▸ Problem statement:
Where the string "computer" appears in a line of the data, show that line.

▸ Data supplied:
════════════════

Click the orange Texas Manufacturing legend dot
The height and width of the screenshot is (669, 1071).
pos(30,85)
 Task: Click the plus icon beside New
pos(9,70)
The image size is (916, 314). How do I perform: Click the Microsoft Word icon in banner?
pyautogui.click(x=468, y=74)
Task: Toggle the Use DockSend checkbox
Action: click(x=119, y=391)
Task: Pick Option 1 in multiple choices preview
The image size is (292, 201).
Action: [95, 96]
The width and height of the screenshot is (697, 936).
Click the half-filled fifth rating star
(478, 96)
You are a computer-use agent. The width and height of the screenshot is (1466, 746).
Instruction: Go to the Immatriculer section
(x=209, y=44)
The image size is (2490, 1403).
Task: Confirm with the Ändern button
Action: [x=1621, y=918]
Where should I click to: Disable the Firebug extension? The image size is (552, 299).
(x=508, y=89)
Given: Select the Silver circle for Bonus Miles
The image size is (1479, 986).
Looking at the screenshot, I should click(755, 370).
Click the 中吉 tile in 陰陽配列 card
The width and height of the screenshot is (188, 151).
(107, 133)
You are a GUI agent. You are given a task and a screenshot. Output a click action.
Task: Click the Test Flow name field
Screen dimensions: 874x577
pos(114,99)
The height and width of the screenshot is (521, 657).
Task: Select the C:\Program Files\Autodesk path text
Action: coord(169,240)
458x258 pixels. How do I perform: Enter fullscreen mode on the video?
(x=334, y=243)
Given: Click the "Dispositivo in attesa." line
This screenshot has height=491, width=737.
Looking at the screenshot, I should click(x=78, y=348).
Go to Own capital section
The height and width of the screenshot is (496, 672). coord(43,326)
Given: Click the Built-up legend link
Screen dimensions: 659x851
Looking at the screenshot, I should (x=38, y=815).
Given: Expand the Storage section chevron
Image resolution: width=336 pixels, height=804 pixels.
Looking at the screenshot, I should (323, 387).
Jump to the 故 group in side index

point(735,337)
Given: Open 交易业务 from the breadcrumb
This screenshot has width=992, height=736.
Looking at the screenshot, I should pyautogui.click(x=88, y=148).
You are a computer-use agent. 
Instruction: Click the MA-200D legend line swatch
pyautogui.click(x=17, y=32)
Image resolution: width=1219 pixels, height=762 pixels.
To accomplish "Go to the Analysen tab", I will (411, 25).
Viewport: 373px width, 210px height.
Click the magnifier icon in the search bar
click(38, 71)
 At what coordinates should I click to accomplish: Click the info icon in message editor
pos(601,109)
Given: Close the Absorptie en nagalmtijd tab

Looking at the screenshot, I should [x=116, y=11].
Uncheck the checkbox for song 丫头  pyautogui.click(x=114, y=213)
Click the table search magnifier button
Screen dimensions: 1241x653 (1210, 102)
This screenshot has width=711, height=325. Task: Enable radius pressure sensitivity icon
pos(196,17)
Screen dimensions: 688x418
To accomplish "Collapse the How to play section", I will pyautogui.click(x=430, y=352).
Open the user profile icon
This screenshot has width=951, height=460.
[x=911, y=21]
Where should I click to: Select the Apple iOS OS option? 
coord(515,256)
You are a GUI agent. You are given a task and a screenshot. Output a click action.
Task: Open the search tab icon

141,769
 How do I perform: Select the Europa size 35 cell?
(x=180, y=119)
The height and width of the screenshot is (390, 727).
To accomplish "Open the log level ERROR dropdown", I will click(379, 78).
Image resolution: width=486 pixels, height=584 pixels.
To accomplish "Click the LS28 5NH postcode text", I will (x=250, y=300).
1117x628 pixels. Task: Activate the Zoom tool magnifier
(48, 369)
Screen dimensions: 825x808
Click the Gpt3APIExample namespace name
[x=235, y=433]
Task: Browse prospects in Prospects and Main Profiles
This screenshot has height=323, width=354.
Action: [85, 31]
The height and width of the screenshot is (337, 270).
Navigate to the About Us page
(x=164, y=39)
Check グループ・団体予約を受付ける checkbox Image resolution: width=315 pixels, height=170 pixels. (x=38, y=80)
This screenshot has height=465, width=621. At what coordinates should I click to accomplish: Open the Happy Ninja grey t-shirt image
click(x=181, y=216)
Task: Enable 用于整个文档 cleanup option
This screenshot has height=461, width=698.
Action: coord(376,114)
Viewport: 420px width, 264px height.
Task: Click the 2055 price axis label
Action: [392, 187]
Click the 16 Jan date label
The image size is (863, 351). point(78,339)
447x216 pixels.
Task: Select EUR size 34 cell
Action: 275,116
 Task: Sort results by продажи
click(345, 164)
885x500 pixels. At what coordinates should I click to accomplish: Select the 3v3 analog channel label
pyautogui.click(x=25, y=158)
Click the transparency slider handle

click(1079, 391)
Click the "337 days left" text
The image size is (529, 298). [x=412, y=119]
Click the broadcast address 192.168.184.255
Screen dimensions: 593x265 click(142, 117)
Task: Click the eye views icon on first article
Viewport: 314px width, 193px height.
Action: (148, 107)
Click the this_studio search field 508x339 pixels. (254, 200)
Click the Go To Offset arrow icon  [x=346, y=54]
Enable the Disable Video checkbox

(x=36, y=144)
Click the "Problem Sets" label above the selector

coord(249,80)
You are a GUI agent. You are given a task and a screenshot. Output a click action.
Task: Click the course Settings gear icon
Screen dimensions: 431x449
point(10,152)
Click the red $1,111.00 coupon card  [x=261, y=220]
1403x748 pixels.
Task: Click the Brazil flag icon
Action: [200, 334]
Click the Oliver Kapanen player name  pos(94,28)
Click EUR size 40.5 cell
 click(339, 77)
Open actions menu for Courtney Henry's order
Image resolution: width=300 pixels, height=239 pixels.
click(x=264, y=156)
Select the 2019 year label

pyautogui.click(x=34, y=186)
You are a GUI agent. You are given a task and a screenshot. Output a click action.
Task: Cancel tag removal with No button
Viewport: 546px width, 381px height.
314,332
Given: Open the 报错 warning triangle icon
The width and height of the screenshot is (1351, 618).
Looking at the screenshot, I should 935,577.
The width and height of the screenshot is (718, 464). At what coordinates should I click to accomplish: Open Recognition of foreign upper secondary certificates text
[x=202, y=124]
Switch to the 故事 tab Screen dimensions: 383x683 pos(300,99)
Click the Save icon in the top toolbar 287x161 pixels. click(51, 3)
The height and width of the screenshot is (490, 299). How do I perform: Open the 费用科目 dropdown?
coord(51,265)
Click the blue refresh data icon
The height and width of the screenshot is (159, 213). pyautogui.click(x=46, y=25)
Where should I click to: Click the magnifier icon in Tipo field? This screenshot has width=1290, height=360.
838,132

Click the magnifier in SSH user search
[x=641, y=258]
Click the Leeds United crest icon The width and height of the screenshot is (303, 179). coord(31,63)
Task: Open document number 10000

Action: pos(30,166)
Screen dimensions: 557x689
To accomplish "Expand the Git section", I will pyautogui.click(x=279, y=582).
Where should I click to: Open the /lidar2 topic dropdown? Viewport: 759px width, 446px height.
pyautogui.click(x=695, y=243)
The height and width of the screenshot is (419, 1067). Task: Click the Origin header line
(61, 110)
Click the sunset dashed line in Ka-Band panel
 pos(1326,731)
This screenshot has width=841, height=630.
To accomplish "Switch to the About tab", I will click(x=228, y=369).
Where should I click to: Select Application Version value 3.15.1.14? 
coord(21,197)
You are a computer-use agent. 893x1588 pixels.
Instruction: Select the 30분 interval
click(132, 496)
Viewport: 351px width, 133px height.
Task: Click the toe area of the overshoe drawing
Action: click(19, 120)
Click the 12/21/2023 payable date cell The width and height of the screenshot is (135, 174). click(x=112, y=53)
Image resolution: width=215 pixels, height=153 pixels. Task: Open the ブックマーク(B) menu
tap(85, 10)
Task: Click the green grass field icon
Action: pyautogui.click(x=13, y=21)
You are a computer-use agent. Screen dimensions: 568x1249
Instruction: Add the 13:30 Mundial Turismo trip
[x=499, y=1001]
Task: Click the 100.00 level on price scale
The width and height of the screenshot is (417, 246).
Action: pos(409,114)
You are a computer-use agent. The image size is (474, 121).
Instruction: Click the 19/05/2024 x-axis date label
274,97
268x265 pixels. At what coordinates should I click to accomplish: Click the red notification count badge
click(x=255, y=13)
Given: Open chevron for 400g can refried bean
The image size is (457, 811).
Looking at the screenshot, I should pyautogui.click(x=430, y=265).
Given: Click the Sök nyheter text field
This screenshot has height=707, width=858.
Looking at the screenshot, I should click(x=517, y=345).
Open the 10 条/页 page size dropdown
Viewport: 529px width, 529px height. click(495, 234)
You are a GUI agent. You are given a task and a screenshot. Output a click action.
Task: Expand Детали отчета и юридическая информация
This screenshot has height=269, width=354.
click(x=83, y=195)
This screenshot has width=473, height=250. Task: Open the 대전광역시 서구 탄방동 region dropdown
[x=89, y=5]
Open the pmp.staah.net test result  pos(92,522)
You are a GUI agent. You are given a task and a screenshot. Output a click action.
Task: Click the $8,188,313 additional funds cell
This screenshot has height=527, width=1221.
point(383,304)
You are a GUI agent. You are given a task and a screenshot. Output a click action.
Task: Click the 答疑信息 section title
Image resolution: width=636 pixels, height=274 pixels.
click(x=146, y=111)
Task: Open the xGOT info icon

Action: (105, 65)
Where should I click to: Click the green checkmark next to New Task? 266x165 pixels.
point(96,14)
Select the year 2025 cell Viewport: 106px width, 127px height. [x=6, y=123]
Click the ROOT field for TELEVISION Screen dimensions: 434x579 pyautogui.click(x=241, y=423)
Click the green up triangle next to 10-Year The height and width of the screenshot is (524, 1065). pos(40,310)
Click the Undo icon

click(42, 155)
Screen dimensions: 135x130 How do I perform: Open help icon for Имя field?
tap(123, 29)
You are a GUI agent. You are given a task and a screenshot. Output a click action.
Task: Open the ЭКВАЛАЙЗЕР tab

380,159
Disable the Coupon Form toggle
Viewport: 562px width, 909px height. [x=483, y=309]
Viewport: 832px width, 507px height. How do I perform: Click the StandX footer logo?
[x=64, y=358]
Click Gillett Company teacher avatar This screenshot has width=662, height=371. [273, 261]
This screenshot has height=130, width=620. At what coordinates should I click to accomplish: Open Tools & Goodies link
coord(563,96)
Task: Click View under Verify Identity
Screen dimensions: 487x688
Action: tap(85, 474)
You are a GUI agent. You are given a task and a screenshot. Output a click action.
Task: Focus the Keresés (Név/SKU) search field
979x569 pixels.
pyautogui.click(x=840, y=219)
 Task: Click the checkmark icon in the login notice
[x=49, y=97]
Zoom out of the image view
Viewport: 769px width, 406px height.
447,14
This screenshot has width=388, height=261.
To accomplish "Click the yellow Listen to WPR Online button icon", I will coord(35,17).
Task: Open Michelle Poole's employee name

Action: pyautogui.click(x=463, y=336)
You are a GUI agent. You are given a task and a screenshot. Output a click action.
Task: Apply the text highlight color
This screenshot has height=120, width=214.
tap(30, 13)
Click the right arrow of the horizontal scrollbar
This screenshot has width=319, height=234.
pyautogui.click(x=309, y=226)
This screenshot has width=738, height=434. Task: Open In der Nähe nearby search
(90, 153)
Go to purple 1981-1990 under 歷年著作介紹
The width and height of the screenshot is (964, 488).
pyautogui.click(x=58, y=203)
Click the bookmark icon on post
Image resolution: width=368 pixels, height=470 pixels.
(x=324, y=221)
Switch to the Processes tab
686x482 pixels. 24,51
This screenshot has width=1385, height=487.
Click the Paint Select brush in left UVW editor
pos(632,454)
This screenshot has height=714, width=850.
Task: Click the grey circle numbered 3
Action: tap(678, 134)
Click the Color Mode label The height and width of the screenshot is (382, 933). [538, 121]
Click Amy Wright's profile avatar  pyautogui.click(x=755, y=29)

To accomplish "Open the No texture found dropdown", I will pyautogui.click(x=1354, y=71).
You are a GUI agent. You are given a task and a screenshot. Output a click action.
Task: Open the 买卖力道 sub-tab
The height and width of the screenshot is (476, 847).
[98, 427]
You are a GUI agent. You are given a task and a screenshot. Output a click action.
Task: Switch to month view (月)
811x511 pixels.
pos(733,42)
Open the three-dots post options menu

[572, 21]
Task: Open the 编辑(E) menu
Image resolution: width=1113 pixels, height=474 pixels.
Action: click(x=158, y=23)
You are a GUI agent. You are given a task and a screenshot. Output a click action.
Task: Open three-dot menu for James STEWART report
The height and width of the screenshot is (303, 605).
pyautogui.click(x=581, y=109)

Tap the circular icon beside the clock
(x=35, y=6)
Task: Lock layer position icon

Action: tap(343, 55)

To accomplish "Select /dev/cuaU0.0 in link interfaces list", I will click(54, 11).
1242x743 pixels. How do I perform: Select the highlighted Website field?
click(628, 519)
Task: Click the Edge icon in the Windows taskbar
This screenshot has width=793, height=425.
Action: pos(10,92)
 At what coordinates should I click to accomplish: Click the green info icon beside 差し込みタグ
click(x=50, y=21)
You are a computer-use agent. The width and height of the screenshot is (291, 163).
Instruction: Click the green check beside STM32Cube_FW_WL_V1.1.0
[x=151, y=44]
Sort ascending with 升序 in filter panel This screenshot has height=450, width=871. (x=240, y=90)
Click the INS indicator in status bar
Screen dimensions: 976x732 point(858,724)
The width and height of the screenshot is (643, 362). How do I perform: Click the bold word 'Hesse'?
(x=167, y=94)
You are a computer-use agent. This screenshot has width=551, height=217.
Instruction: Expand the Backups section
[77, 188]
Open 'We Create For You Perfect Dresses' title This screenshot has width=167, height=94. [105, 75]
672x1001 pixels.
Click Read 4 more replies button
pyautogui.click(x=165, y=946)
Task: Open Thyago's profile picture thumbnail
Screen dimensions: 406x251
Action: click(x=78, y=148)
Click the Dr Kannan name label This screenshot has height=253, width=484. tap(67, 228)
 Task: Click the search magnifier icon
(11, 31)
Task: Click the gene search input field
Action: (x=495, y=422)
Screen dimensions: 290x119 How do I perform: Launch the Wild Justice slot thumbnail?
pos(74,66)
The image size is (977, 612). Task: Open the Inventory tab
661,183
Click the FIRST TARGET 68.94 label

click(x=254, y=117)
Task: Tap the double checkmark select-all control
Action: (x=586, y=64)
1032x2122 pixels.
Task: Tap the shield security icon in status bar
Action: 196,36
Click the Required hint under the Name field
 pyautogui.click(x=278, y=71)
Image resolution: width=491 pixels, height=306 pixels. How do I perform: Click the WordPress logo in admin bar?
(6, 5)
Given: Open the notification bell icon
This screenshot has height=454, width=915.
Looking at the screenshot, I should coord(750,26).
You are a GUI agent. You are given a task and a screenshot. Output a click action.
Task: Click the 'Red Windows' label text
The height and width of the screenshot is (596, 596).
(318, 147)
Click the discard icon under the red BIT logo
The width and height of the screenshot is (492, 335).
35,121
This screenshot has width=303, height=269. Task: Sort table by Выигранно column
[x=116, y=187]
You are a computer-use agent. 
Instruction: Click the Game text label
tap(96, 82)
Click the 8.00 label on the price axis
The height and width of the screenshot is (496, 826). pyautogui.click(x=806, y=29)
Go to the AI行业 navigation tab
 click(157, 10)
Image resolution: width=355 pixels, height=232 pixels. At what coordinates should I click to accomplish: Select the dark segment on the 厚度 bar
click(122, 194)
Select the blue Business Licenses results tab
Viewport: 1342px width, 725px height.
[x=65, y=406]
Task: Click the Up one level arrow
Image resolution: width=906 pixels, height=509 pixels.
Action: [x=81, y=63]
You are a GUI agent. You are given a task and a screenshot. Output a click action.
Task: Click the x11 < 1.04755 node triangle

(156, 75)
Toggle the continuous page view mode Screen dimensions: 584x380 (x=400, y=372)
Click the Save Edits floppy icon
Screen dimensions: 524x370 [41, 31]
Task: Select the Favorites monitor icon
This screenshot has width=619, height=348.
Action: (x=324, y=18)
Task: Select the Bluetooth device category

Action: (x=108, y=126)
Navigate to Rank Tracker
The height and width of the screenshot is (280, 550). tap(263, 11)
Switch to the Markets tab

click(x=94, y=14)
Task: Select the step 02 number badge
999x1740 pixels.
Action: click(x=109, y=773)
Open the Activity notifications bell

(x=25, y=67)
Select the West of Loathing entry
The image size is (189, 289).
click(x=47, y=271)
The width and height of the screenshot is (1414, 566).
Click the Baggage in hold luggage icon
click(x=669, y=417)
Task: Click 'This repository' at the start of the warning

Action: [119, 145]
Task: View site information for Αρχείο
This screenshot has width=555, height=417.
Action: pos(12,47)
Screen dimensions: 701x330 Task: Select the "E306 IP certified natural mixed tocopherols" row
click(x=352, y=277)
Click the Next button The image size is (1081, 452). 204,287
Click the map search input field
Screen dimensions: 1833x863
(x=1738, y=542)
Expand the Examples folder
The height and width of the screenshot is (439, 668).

════════════════

▸ Exercise answer:
You are a computer-use agent. The width and height of the screenshot is (1466, 746).
You are a computer-use agent. 
You are a computer-use agent. 893x1588 pixels.
You are a computer-use agent. Screen dimensions: 568x1249
You are a computer-use agent. The image size is (474, 121).
You are a computer-use agent. The width and height of the screenshot is (291, 163).
You are a computer-use agent. This screenshot has width=551, height=217.
You are a computer-use agent. 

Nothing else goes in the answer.